LAUSR

Introduction: Nightmare disorder and post-traumatic stress disorder (PTSD)-associated nightmares can be treatment-resistant in many patients. There are no recommended treatments for these conditions currently. Methods: NightWare is a novel FDA-approved class II medical device which improves sleep in patients with nightmare disorder and PTSD-associated nightmares. It uses data from a smart watch to determine when nightmares are happening using heart rate and movement sensors, and then intervenes to interrupt the nightmare and improve overall sleep quality. We report the 14 consecutive cases of patients using NightWare and the Clinical Global Impression (CGI) of Severity and Change in their sleep and reduction of nightmare burden. Results: Of the 14 patients in this series, 10 patients used the device for more than 7 days. 1 discontinued due to perceived lack of efficacy, 2 stopped in part due to a skin rash, and one stopped because he did not want to wear a watch to sleep.

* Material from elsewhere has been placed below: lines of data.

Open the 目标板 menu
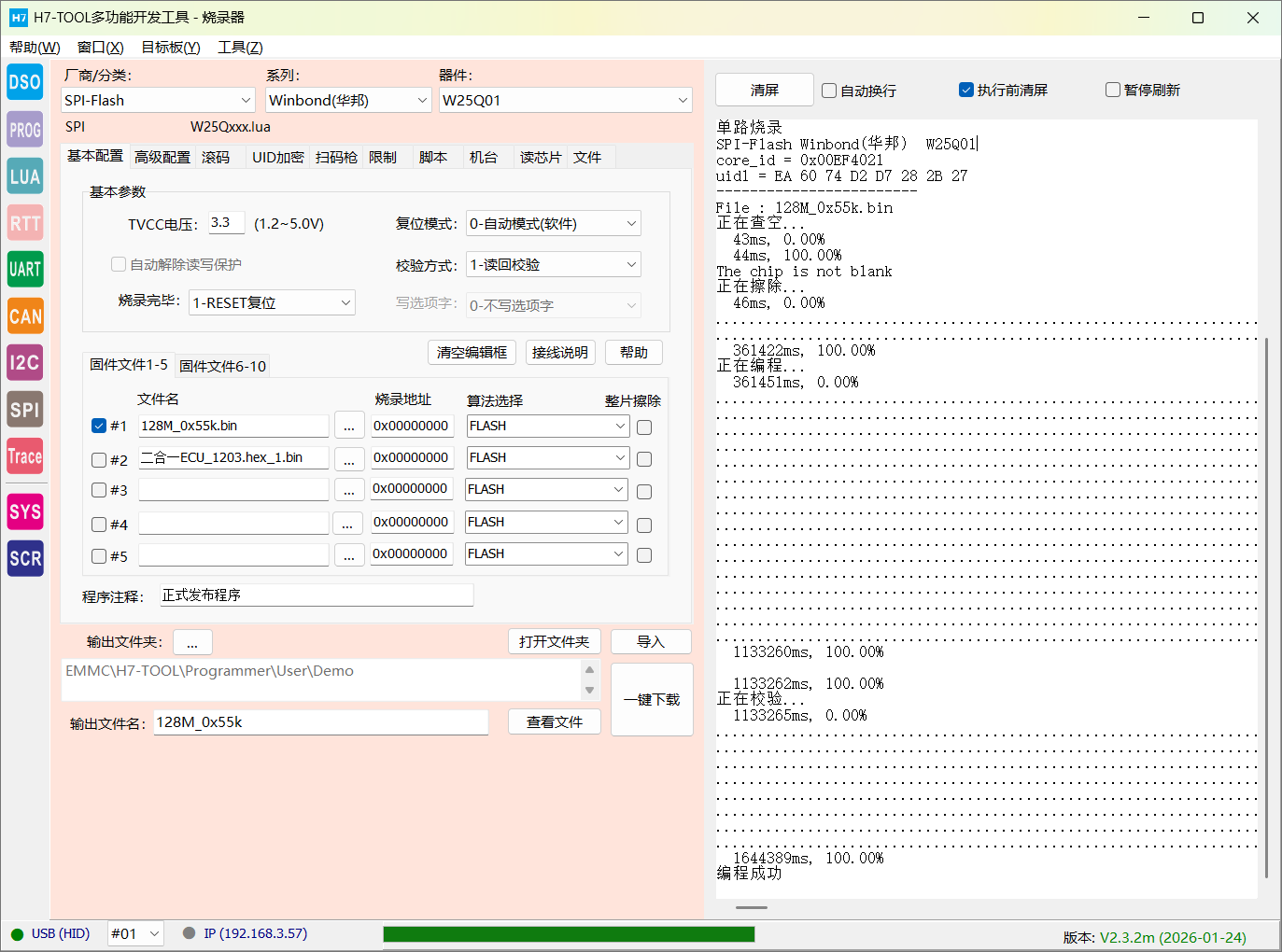1282x952 pixels. tap(170, 48)
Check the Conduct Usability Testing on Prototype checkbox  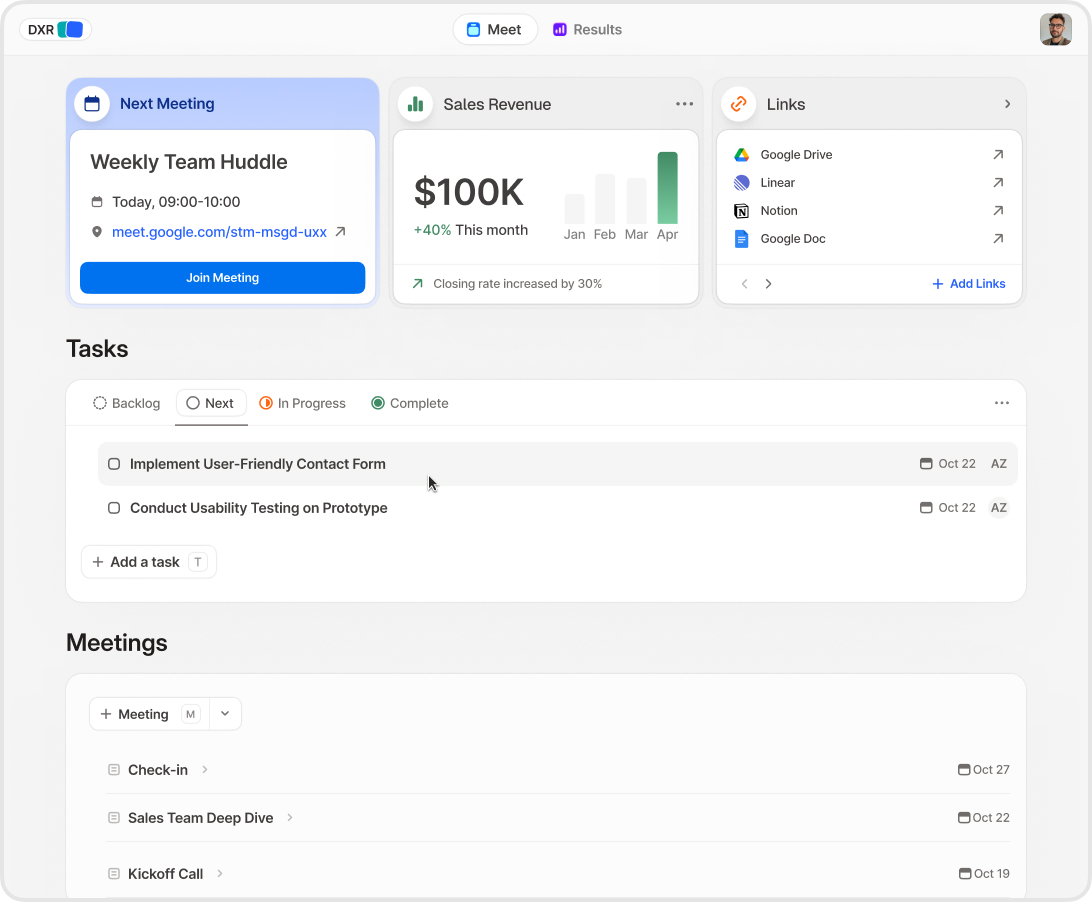114,507
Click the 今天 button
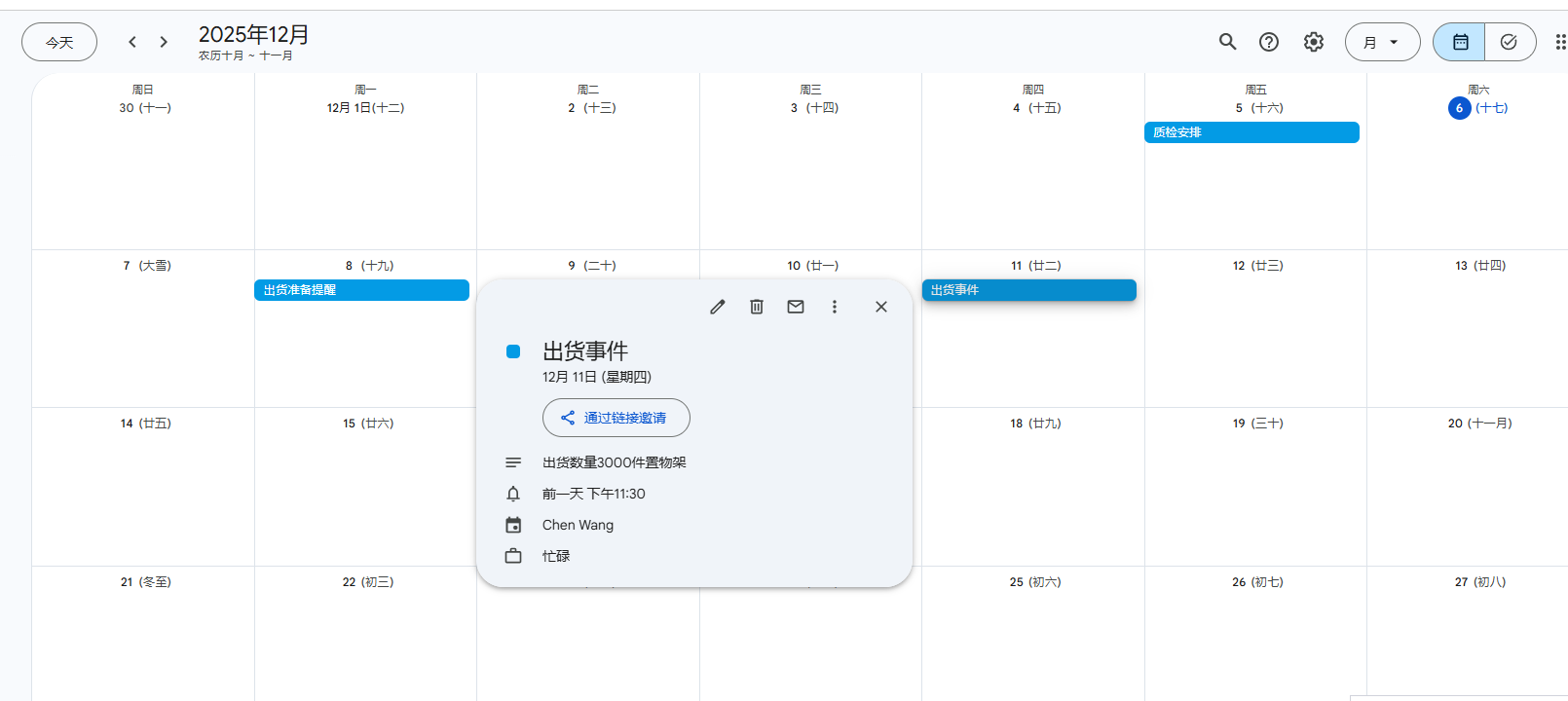Image resolution: width=1568 pixels, height=701 pixels. (x=59, y=42)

At baseline, the 10 patients included in the analysis had a mean CGI Severity score of 4.7 (SD 1.25), which indicates moderate to severe nightmares and daytime dysfunction. Improvement in the CGI Change score with NightWare exceeded that of prazosin for this group of patients. The patients in this series that used the device had a mean score of 2.20 (SD 0.79) on the CGI Change scale, which indicates there was significant improvement from baseline. Six of the 10 patients using NightWare were also taking prazosin prior to starting NightWare. The prazosin dose ranged from 1-8 mg nightly for these patients. These 6 patients had minimal improvement with prazosin alone (CGIC of 3.16 (SD 0.41). Conclusion: In this case series, NightWare significantly improved the symptoms of nightmare disorder in 10 of the 14 patients in this series. Patient selection for sympathetic nervous system activation is important to ensure the device’s effectiveness.